De acordo com a Wired, os pesquisadores descobriram que um hacker com acesso à rede de uma unidade de saúde conseguiria controlar essas bombas, chamadas B. Braun SpaceStation, explorando uma vulnerabilidade comum. 

“Puxamos todos os fios que podíamos e, no final das contas, encontramos o pior cenário possível”, disse Steve Povolny, chefe de pesquisa em segurança da McAfee. Ele continua dizendo que é possível dobrar a taxa de fluxo do medicamento, e que “como um invasor, você não deve ser capaz de se mover para frente e para trás da SpaceStation para o sistema operacional da bomba [...] – Isso é um problema real.” 

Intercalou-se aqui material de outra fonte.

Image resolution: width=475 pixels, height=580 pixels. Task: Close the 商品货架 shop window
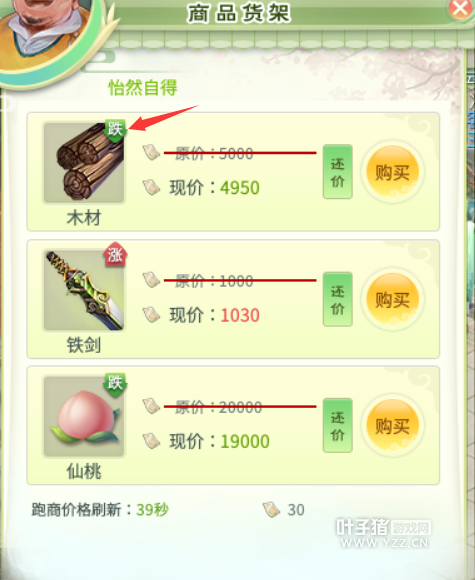(460, 9)
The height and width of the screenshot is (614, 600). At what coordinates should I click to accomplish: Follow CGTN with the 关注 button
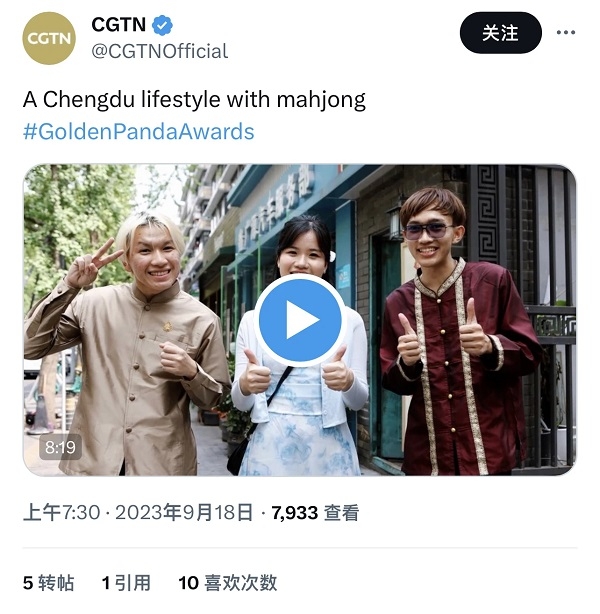click(500, 33)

Seria necessário um hacker determinado para a invadir a vulnerabilidade dos produtos B. Braun; um ataque que, na prática, não seria fácil de se reproduzir. Contudo, se tratando de redes hospitalares, o impacto poderia ser devastador. Por isso, todo cuidado é pouco. 

A B. Braun disse em um comunicado que a melhor forma de manter os dispositivos seguros seria usar as últimas versões de software, lançados em outubro. E recomendou que os clientes implementassem outras formas de segurança de rede, como autenticação multifatorial. 

Ainda no comunicado, B. Braun Melsungen disse discordar veementemente da declaração da McAfee de que este é um “cenário realista”, no qual a segurança dos pacientes está em risco. 

Mas os pesquisadores notaram que a maioria dos bugs não foram corrigidos em produtos existentes e o problema ainda não foi oficialmente resolvido. 

Caso os hackers obtenham controle do SpaceStation, eles podem explorar quatro outras vulnerabilidades que se relacionam com a falta de controles de acesso entre o dispositivo e uma bomba. Assim, os criminosos podem dosar a quantidade de medicamento que é servida ao paciente. 

Além de conseguir controlar o fluxo do medicamento, os pesquisadores descobriram que o dispositivo não é criptografado – o que é um grande erro de segurança de softwares -, e que também é vulnerável à malwares que se instalam no dispositivo. 

Os equipamentos eletrônicos utilizados em hospitais, como marcapassos, ultrassons e monitores, são manuseados de forma remota, tanto pela internet quanto por controladores internos. A maioria deles, porém, não é desenvolvida pensando na segurança do software, o que facilita possíveis invasões nos dispositivos. 

Não há dúvidas de que existe um grande potencial de que a saúde e segurança de pacientes sejam impactadas, caso esses dispositivos, como as bombas médicas, não sejam totalmente seguros. Independentemente das tendências de ataques cibernéticos atuais, essa é uma questão que requer atenção imediata. 

“Queremos ter certeza de que as instituições e instalações que realmente implantam esses dispositivos no mundo inteiro percebam que esse é um risco real. [...] Tudo que é preciso é literalmente uma vez - uma figura política, uma tentativa de assassinato e estaremos pensando que poderíamos ter feito algo para evitar isso.” concluiu Povolny, pesquisador da McAfee.